SELECTION:
===============

La Corriveau: a legend

01 Sunday Apr 2012

Posted by michelinewalker in Canada, Legends

≈ 295 Comments

Tags

Aesop's Fables, Arché, Jules, legends, Les Anciens Canadiens, Marie-Josephte Corriveau, New France, Philippe-Aubert de Gaspé, Quebec

 
The Corriveau of Legend is a woman who killed several husbands and was condemned to be hanged and put in chains in an iron cage. She scarred travellers. But there was a real Corriveau, Marie-Josephte Corriveau (1733 -1763).
 

Les Anciens Canadiens

In Philippe Aubert de Gaspé‘s Les Anciens Canadiens, as Jules and Arché travel from the Jesuit College in Quebec City to the Gaspé family’s manoir, Arché is told about La Corriveau.

The Real Corriveau

Marie-Josephte Corriveau (1733 at Saint-Vallier, Quebec – 18 April 1763 at Quebec City) was married at the age of 16 to Charles Boucher, 23, a farmer. She gave birth to three children, but Charles died on 27 April 1760. At the time, his widow was not suspected of murder.

Marie-Josephte remarried on 20 July 1761, to another farmer from Saint-Vallier, Louis Étienne Dodier, who was found dead on 27 January 1763. He had wounds to his head and it was suggested he had been trampled by horses. There was an inquiry into his death and Marie-Josephte was suspected of murdering him. She was tried, convicted and condemned to death.

To protect her, her father took the blame for the murder. She was his only surviving child. However, before being put to death, he told his confessor about his lie and, as a result, the real murderess was tried in Quebec City, convicted of murder and hanged on 18 April 1763. What is told in a confessional cannot be revealed, but it would appear the priest talked.

===============

COLLECTED MATERIAL:
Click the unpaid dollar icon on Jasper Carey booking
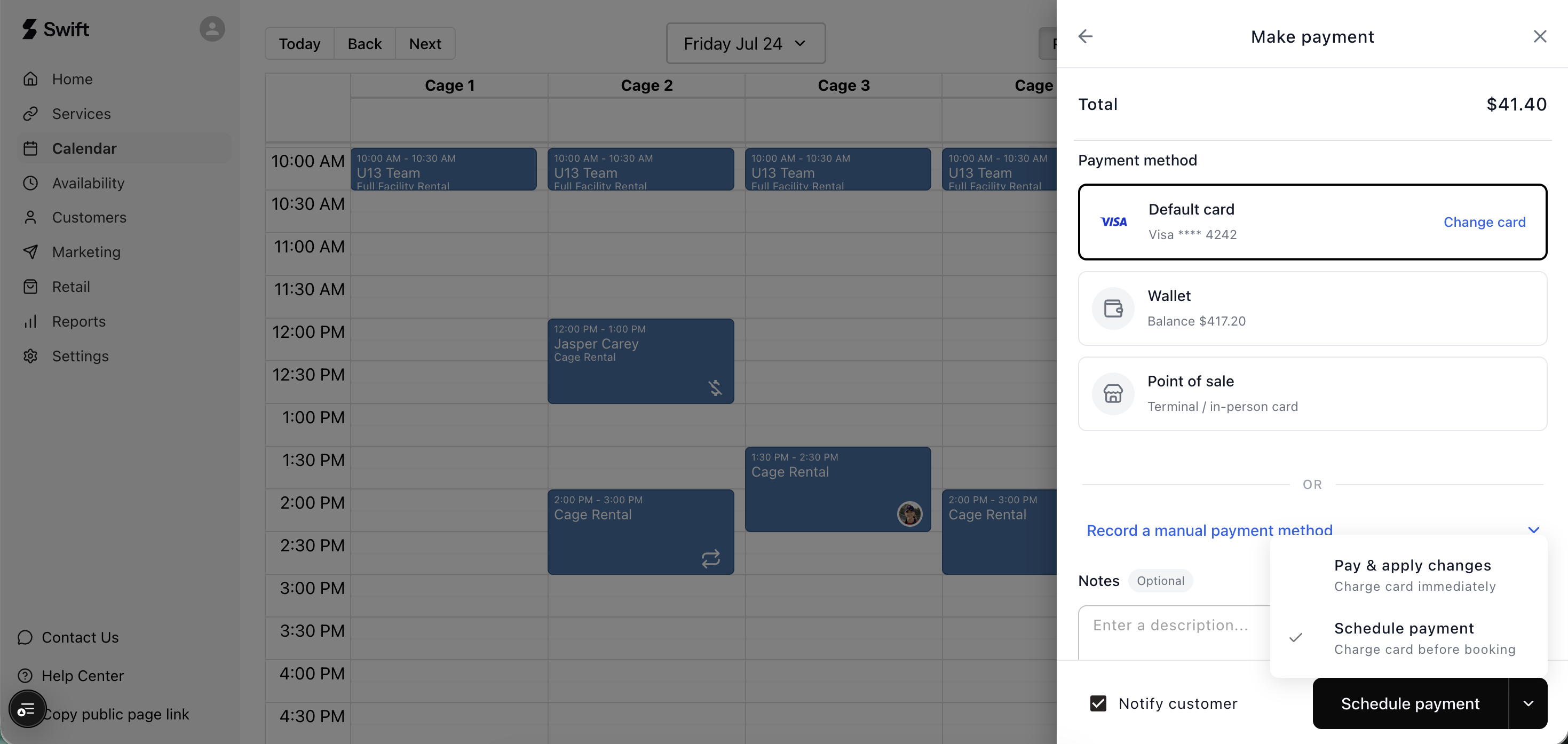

===============

THE TASKS:
• 1. In the La Corriveau post, whom did Marie-Josephte Corriveau marry at the age of 16?
• 2. Please copy a passage from the La Corriveau post word for word, beginning at "Aesop's Fables, Arché, Jules, legends, Les" and stopping after "about La Corriveau.".

EXERCISE RESULTS:
• 1. Charles Boucher, a 23-year-old farmer.

• 2.
Aesop's Fables, Arché, Jules, legends, Les Anciens Canadiens, Marie-Josephte Corriveau, New France, Philippe-Aubert de Gaspé, Quebec

 
The Corriveau of Legend is a woman who killed several husbands and was condemned to be hanged and put in chains in an iron cage. She scarred travellers. But there was a real Corriveau, Marie-Josephte Corriveau (1733 -1763).
 

Les Anciens Canadiens

In Philippe Aubert de Gaspé‘s Les Anciens Canadiens, as Jules and Arché travel from the Jesuit College in Quebec City to the Gaspé family’s manoir, Arché is told about La Corriveau.